# New Stinkie study reveals scary figures



## SmokeyJoe (11/1/17)

Wow, just wow

http://ewn.co.za/2017/01/10/smoking-costs-usd1-trillion-soon-to-kill-8-million-a-year-study

Reactions: Thanks 2 | Informative 1


----------



## GerritVisagie (11/1/17)

This is very interesting.
Wonder how long it would take for ZA to implement the plain package thing. Friends who live in Australia says it works really well


----------



## Silver (11/1/17)

Thanks for sharing @SmokeyJoe 

While I was reading this I couldnt help thinking to myself - why on earth did I smoke for 17 years??!!

Am so very glad I dont smoke anymore. I just hope that whatever damage I have done to myself wont manifest later in some bad form.

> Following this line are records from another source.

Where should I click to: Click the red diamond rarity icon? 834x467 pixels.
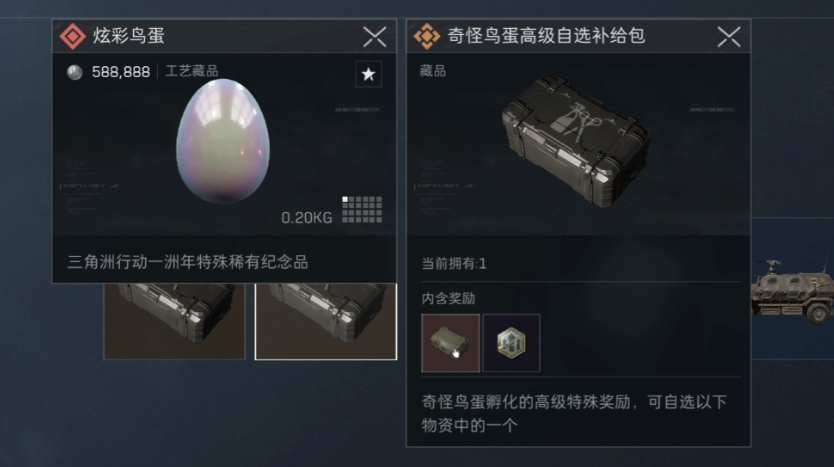(x=72, y=36)
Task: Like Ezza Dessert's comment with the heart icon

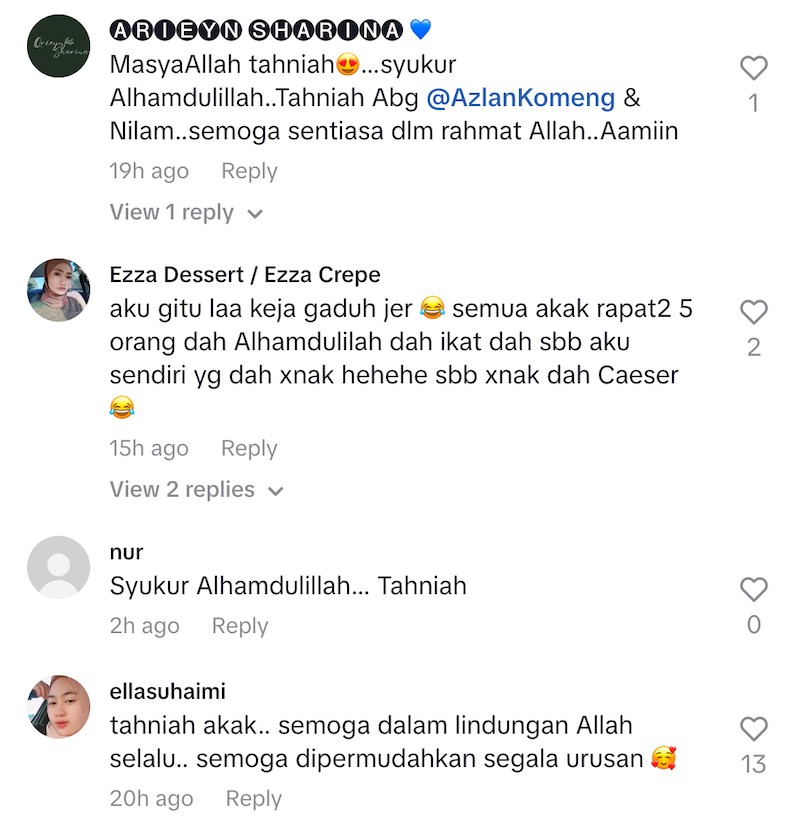Action: [x=753, y=312]
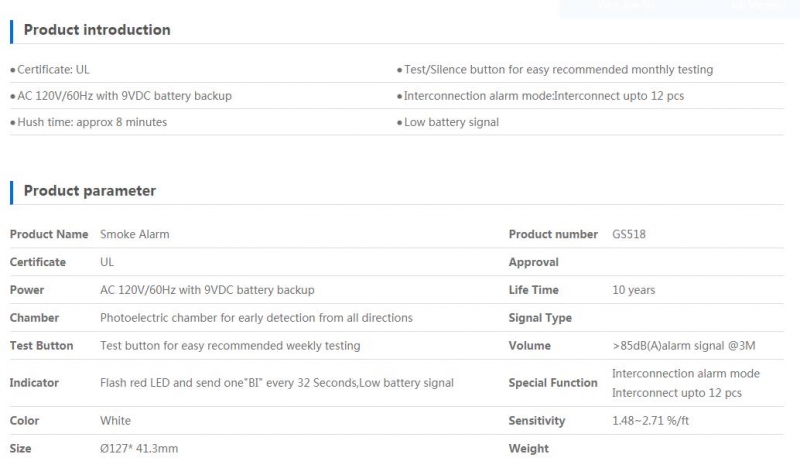Click the Product introduction heading
Image resolution: width=800 pixels, height=461 pixels.
97,30
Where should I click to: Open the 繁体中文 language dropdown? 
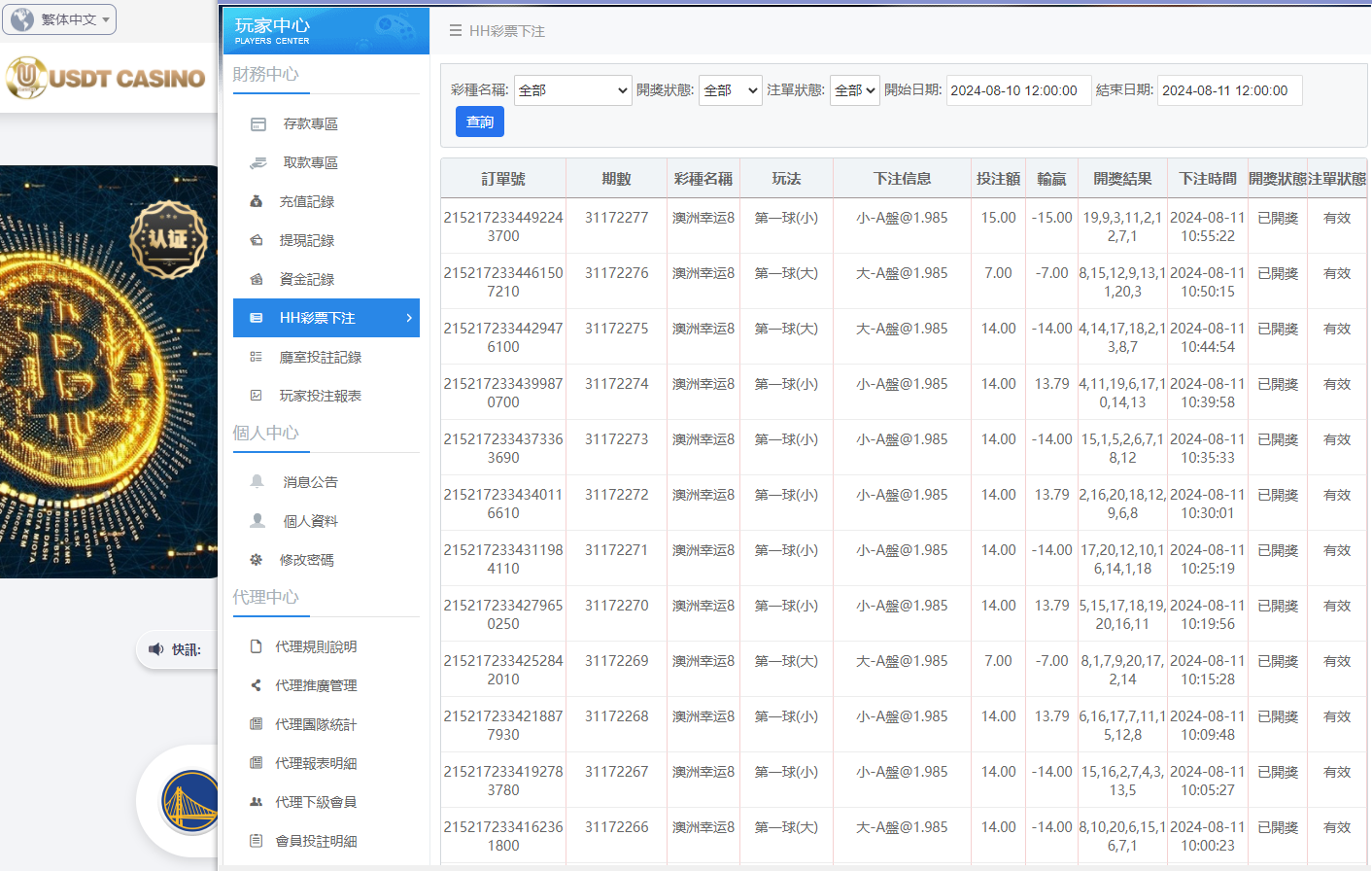[59, 19]
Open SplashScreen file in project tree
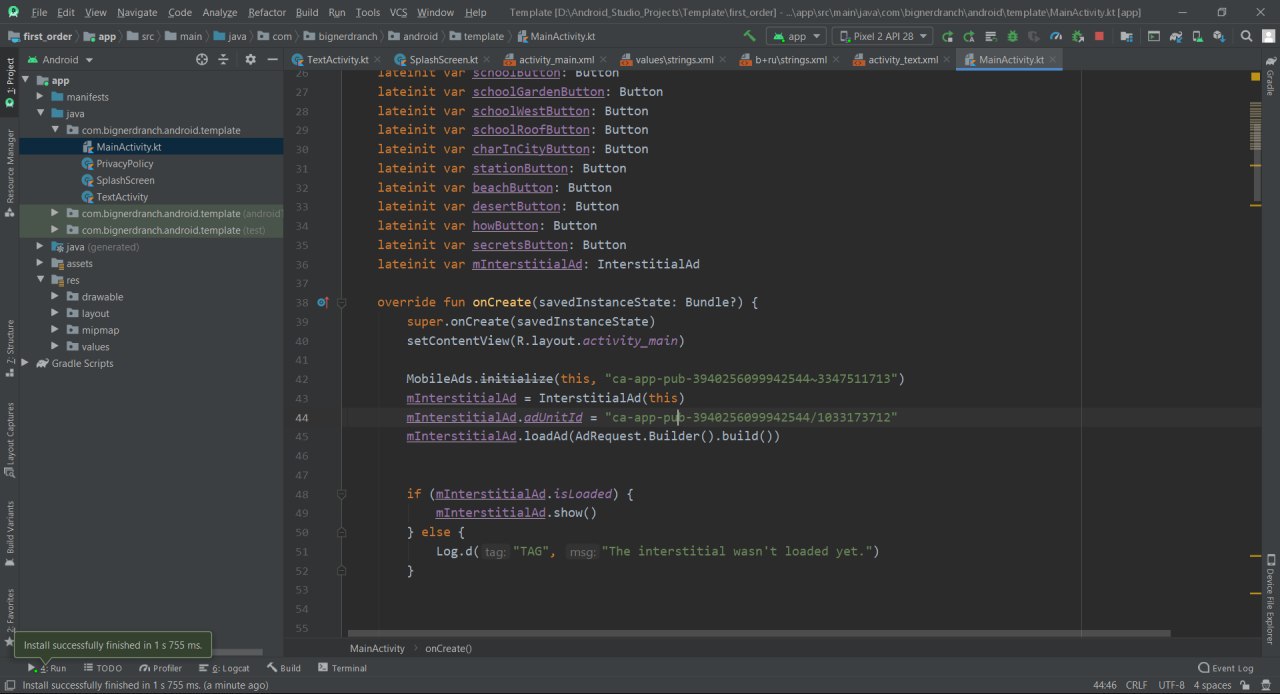Screen dimensions: 1280x694 point(125,180)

Reactions: Like 1 | Agree 3


----------



## zadiac (11/1/17)

Silver said:


> Thanks for sharing @SmokeyJoe
> 
> While I was reading this I couldn't help thinking to myself - why on earth did I smoke for 17 years??!!
> 
> Am so very glad I don't smoke anymore. I just hope that whatever damage I have done to myself won't manifest later in some bad form.

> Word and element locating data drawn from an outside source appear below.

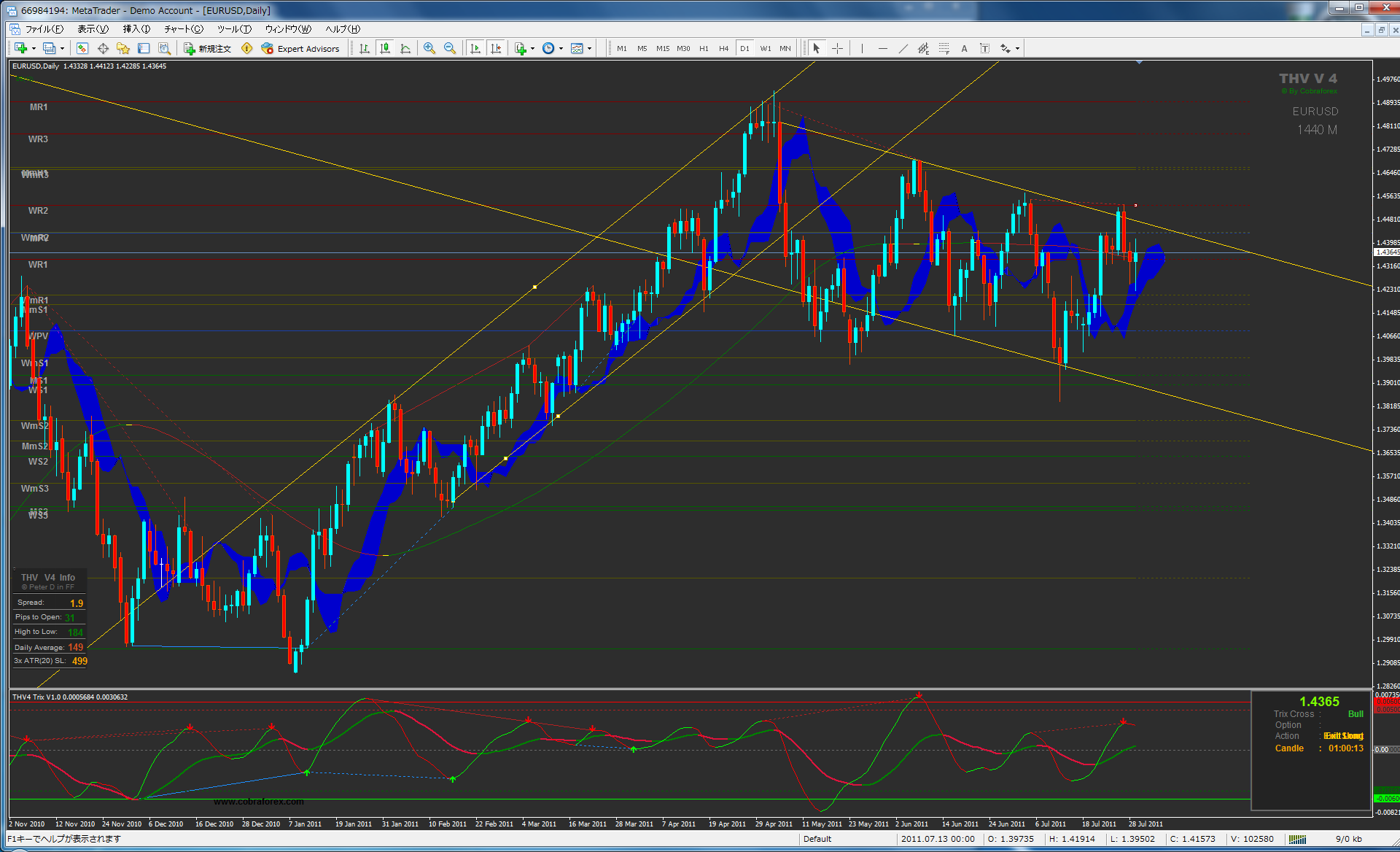Image resolution: width=1400 pixels, height=852 pixels.
Task: Open the Data Window crosshair icon
Action: (x=103, y=48)
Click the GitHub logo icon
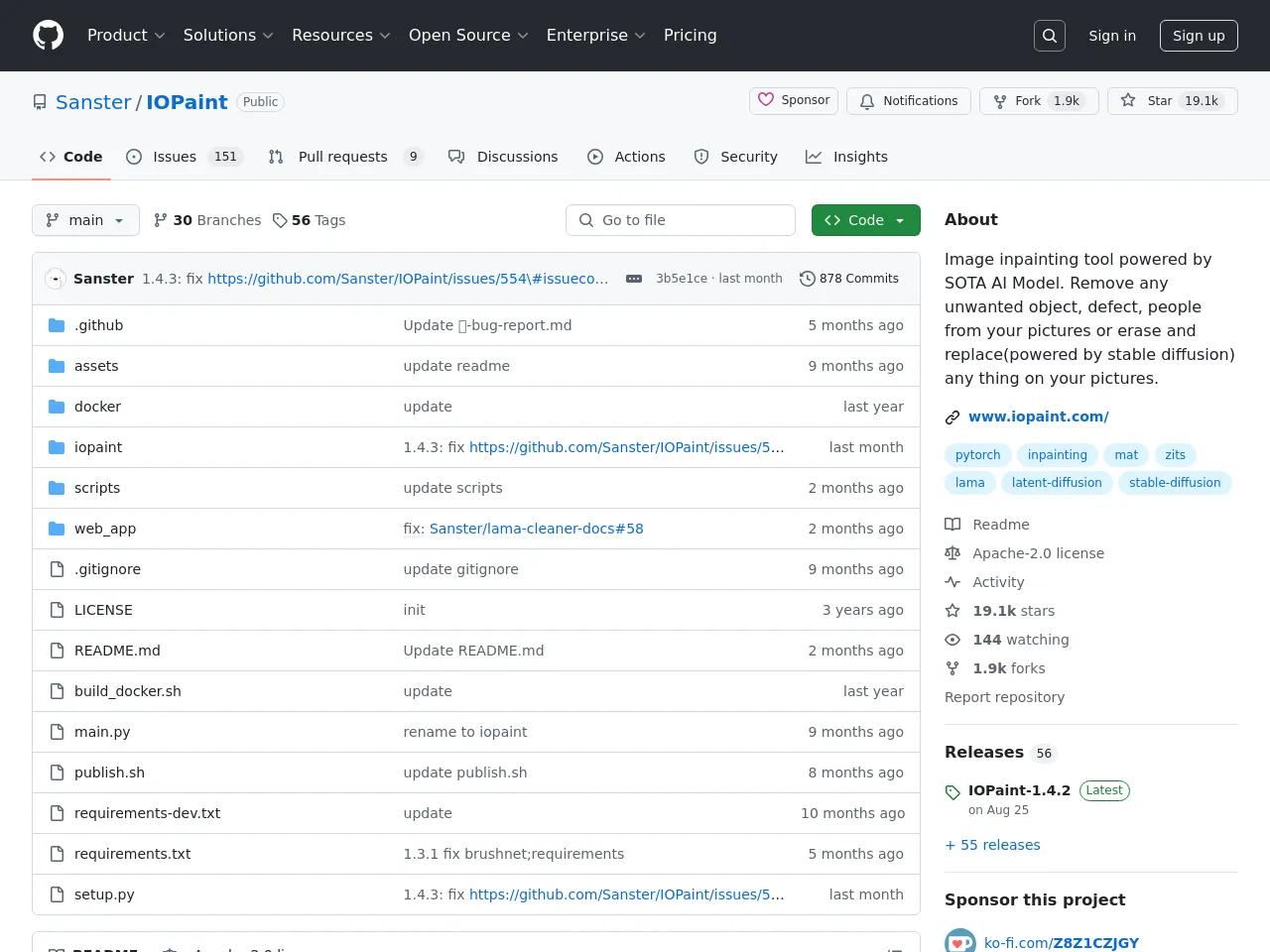 48,36
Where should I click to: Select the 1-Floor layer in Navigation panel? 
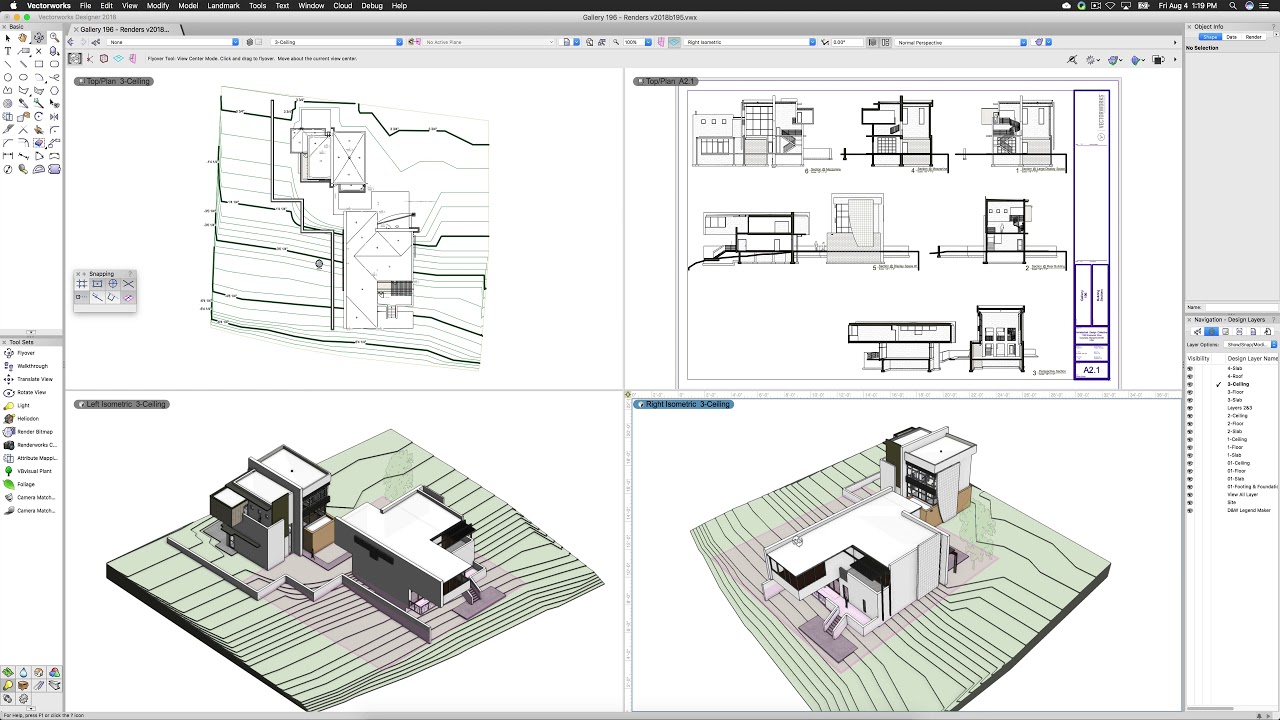coord(1237,447)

Only 17 years? Wow, you're luckier than I am. I smoked for 29 years. Who knows what irreversible damages was done already. One can just hope it wasn't too much damage and be glad to be off that crap thanks to vaping.

Reactions: Like 1 | Agree 2


----------



## Rob Fisher (11/1/17)

40 year smoking Veteran!


----------



## zadiac (11/1/17)

Rob Fisher said:


> 40 year smoking Veteran!



Thanks Uncle Rob. I feel much better now

Reactions: Funny 3


----------



## SmokeyJoe (11/1/17)

Silver said:


> Thanks for sharing @SmokeyJoe
> 
> While I was reading this I couldnt help thinking to myself - why on earth did I smoke for 17 years??!!
> 
> Am so very glad I dont smoke anymore. I just hope that whatever damage I have done to myself wont manifest later in some bad form.


Thats my biggest fear as well, i smoked for 12 years, 2 packs a day.

Reactions: Agree 1


----------



## Silver (11/1/17)

Well the way I see it is that all I can do now is 

continue not smoking 
try eat healthier 
try get more exercise

and hope and pray for the best

Reactions: Agree 1


----------



## Clouds4Days (11/1/17)

One thing i would like to know if any one can help please, what would be worse?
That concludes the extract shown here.